His research, published in the British Medical Journal in 2013, suggested that healthy people with less than a 20 per cent risk of cardiovascular disease do not derive a benefit.
It should be stressed that for countless people statins are life savers, but for others the issue is not as cut and dried as NICE guidelines would have us believe. Nor is this scatter-gun approach with which they are now distributed without consequences.
Up to one in five people on statins suffer significant side effects including muscle pain, memory disturbances, cataracts and diabetes.
But of real concern about this strategy for almost universal statin prescription is that for some it becomes a substitute for changing behaviour. Why diet, drink less and exercise more when there’s a pill that will save us from the worst effects of our excesses?
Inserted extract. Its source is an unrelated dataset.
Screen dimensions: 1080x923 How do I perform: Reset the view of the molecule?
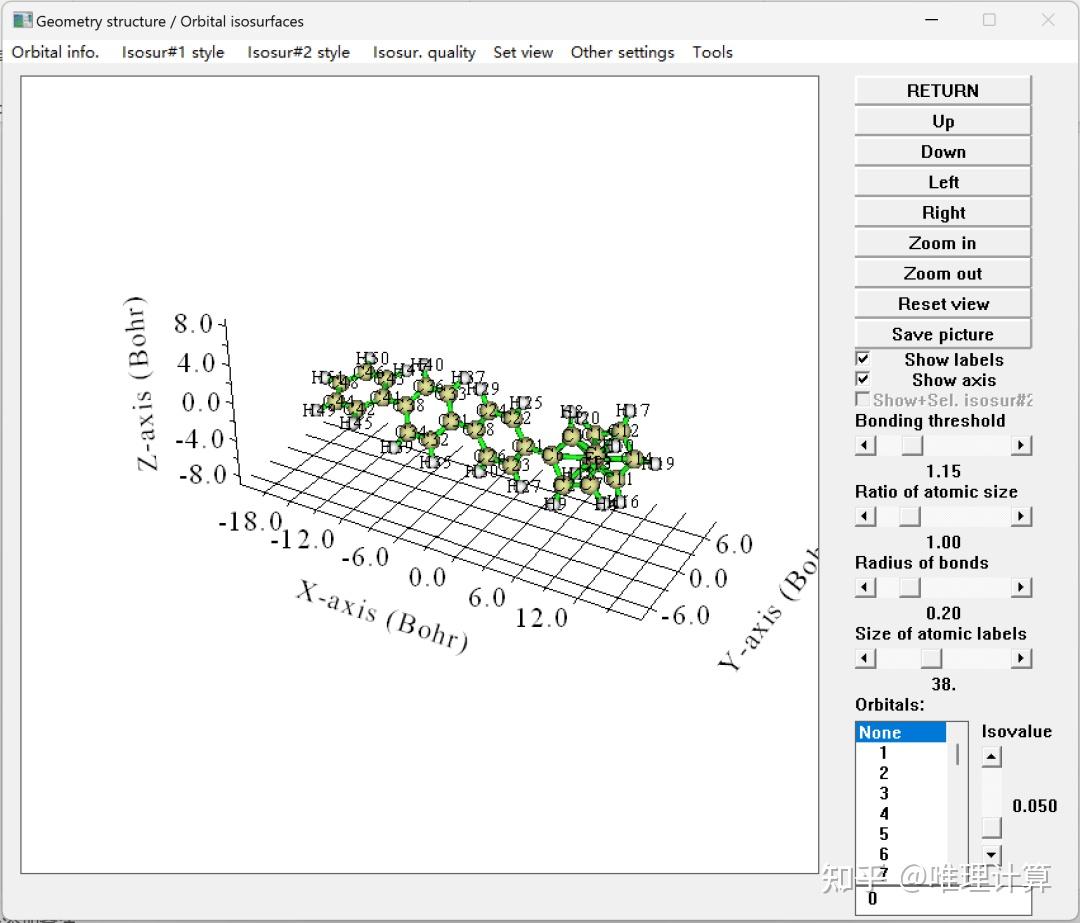click(x=942, y=304)
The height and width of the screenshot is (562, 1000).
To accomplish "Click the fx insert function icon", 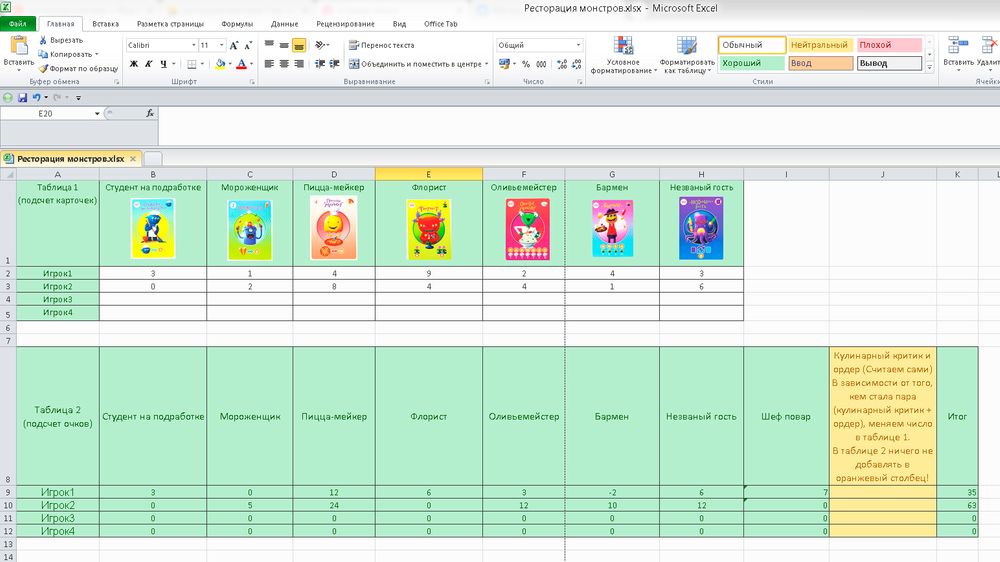I will [x=150, y=114].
We should go further and ask: is it right that the taxpayer should fund drugs for those with an indolent lifestyle who don’t want to make changes to reduce their risk of future problems?
Doesn’t this speak to a worrying attitude whereby so many refuse to take responsibility for their actions?
This isn’t to suggest that statins aren’t, for some people, the right medication, nor that people should suddenly stop taking them. But we need to be aware that the rise of statin prescriptions is one more example of the trend to reframe lifestyle challenges as medical conditions with a pharmaceutical solution.
Take obesity – one of the greatest problems the health service faces. Rather than being encouraged to eat less and exercise more, we have people being prescribed drugs that stop them absorbing the fat in their junk food instead.
Disruptive children given a label of ‘ADHD’ [attention deficit hyperactivity disorder] are put on mind-altering medicines rather than having their behaviour examined and finding a way to deal with it. So, who is driving this ‘disease mongering’? Well, the pharmaceutical industry isn’t exactly an innocent party. Identifying an aspect of everyday life that can be turned into a medical condition with a marketable treatment attached is a multi-billion-pound business.
A few years ago, shyness became known as ‘social phobia’. Millions of people, who had previously merely been uncomfortable at parties, suddenly found they had a medical condition with the result there just happened to be a drug available to treat it.
Most ordinary people think medicines are created and dispensed on a rational, objective and empirical basis. They do not understand how easy it is for Big Pharma companies to prey on their fears.
Is it a coincidence that, as the patents for certain statins begin to expire and they reach peak profitability, more and more uses are promoted? A few weeks ago, it was disclosed about the benefits of statins in kidney disease. Before that, multiple sclerosis. And on it goes; anything to keep profits up.
And what’s so depressing is that all too often the pharmaceutical industry is pushing at an open door, because it’s often easier for GPs to write a prescription than spend time advising people how to lose weight or cope with their shyness. We the public prefer to take a tablet than make tough changes to our lives.
There is one ineluctable fact: this new evidence on statins will turn even more of us into pill-poppers. We shouldn’t be convinced this is the answer.